Martin Ingatkan Masalah TPL, Menteri Bahlil Perintahkan Pak Imam ke Lapangan
Wakil Ketua Komisi VI DPR Martin Manurung. Ilustrasi Foto: M Fathra /JPNN.com

jpnn.com, JAKARTA - Wakil Ketua Komisi VI DPR RI Martin Manurung mengingatkan Menteri Investasi/Kepala Badan Koordinasi Penanaman Modal (BKPM) Bahlil Lahadalia soal konflik PT Toba Pulp Lestari (TPL) dengan warga di kawasan Danau Toba, Sumatera Utara.

Martin Manurung mengatakan kementeria yang dipimpin Bahlil memang memberikan kemudahan berusaha dan berinvestasi. Tetapi, dia juga meminta BKPM mengawasi investasi yang sudah berjalan.

“Bagaimana juga pengawasan terhadap investasi- investasi yang sudah masuk dan bermasalah dengan masyarakat," kata Martin saat rapat kerja Komisi VI DPR dengan menteri BUMN dan menteri investasi/ kepala BKPM di Kompleks Parlemen, Jakarta, Rabu (22/9).

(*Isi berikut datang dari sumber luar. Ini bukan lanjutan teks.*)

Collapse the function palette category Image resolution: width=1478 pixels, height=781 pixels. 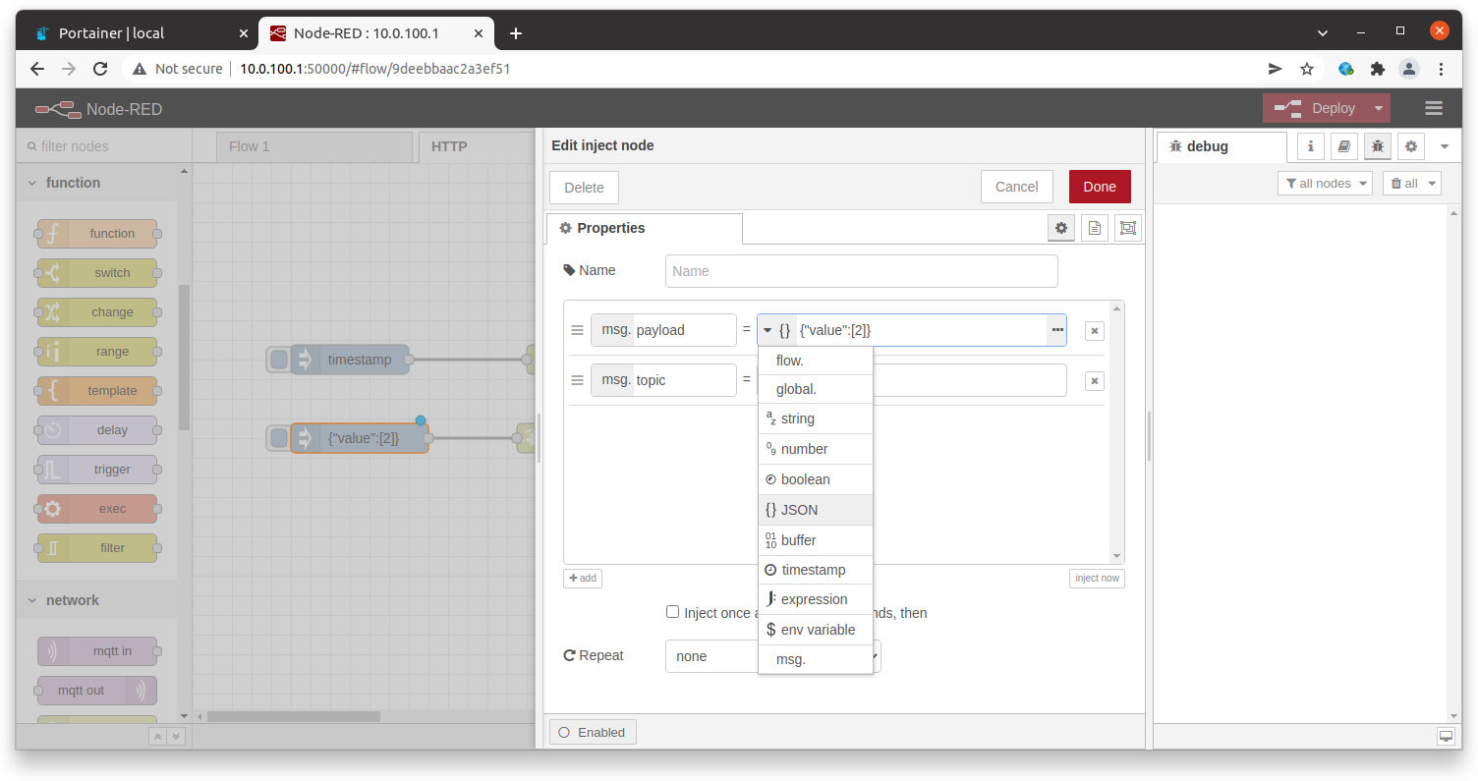[x=32, y=183]
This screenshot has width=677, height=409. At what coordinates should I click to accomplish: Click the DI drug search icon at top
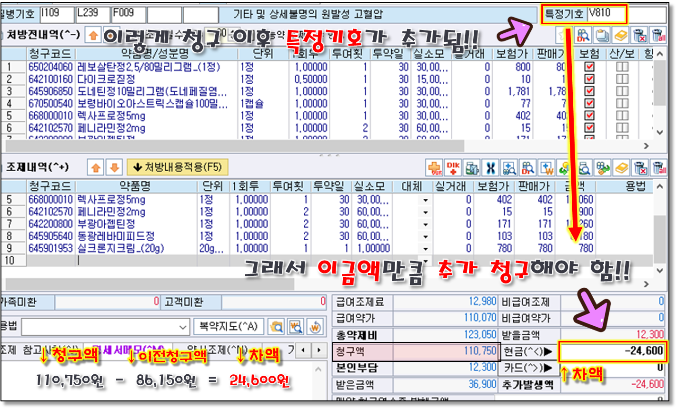[x=584, y=36]
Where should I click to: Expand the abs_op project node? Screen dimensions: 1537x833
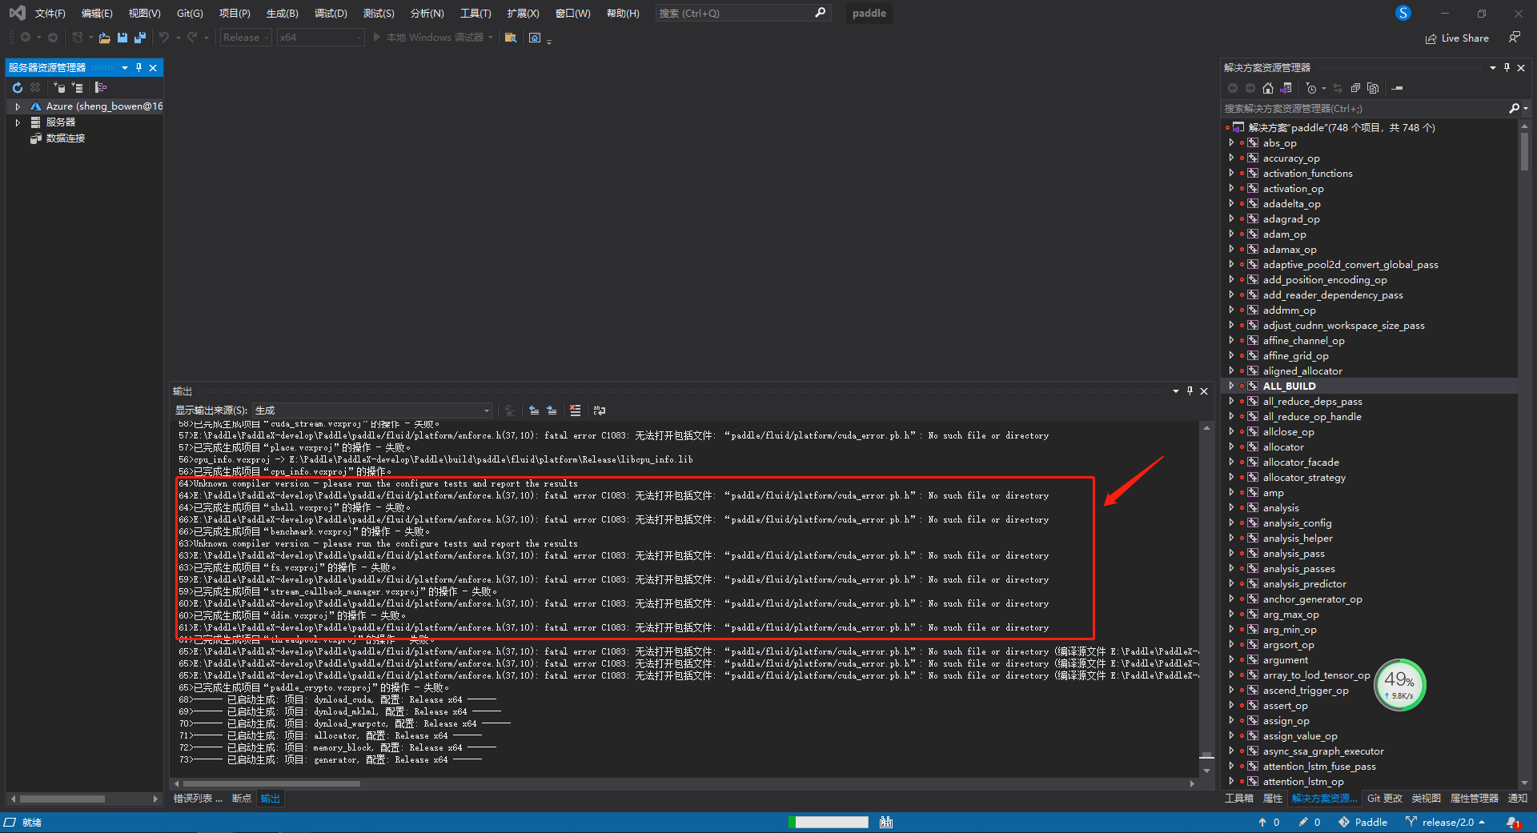pos(1232,142)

Legislator Partai NasDem itu mengingatkan dalam rapat sebelumnya dia mempertanyakan peran Satgas Investasi yang dipimpin Bahlil dalam menangani konflik perusahaan dengan masyarakat.

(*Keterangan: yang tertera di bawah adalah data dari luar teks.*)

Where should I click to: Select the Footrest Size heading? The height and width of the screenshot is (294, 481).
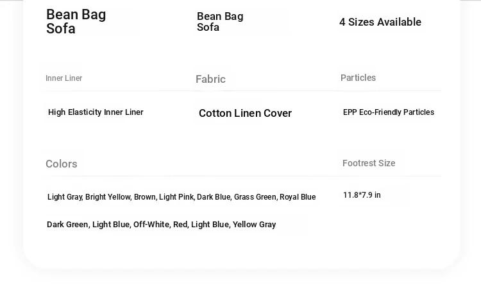point(369,163)
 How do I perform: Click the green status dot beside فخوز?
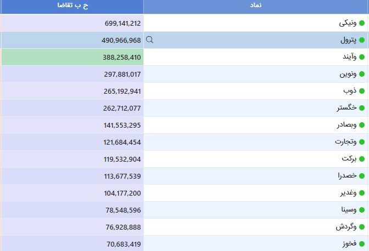pyautogui.click(x=362, y=244)
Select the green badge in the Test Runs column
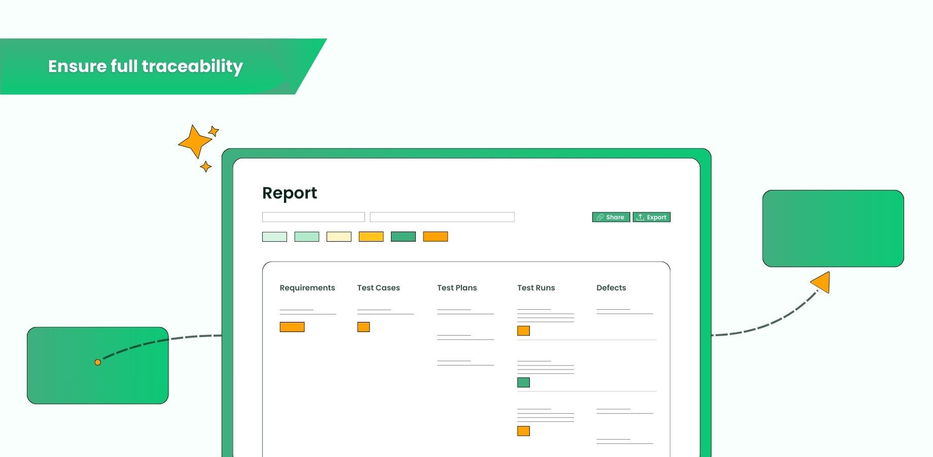Image resolution: width=933 pixels, height=457 pixels. [x=523, y=382]
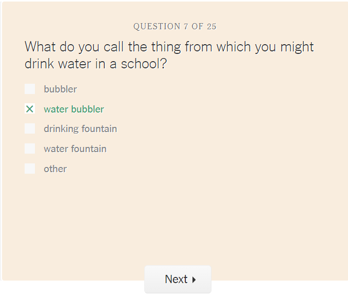
Task: Enable the other checkbox
Action: tap(30, 169)
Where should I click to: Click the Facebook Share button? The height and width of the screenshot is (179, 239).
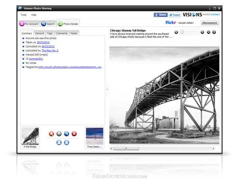point(161,15)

Dia juga menyinggung tentang dugaan adanya pelanggaran masalah lingkungan hidup dan hak-hak masyarakat adat yang dilakukan perusahaan TPL.

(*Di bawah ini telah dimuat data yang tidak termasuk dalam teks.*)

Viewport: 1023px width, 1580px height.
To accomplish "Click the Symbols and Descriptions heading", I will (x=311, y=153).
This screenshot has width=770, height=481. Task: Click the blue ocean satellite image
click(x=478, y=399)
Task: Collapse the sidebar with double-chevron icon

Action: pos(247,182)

Martin menegaskan Indonesia bukan hanya negara yang memudahkan orang berusaha, tetapi ketika ada investor yang sudah berbisnis lantas bermasalah dengan rakyat, apakah Satgas berwenang mengecek status investasinya.

"Karena terjadi pelanggaran lingkungan, terjadi pelanggaran hak-hak masyarakat adat, ini terkait di dapil saya, PT TPL," ucap Martin.

Oleh karena itu, dia meminta Satgas Investasi mengecek langsung permasalahan di lapangan guna memastikan tidak ada masyarakat yang dirugikan oleh investasi.

Wakil Ketua Komisi VI DPR Martin Manurung ingatkan Menteri Investasi Bahlil Lahadalia soal masalah PT TPL dengan masyarakat di kawasan Danau Toba.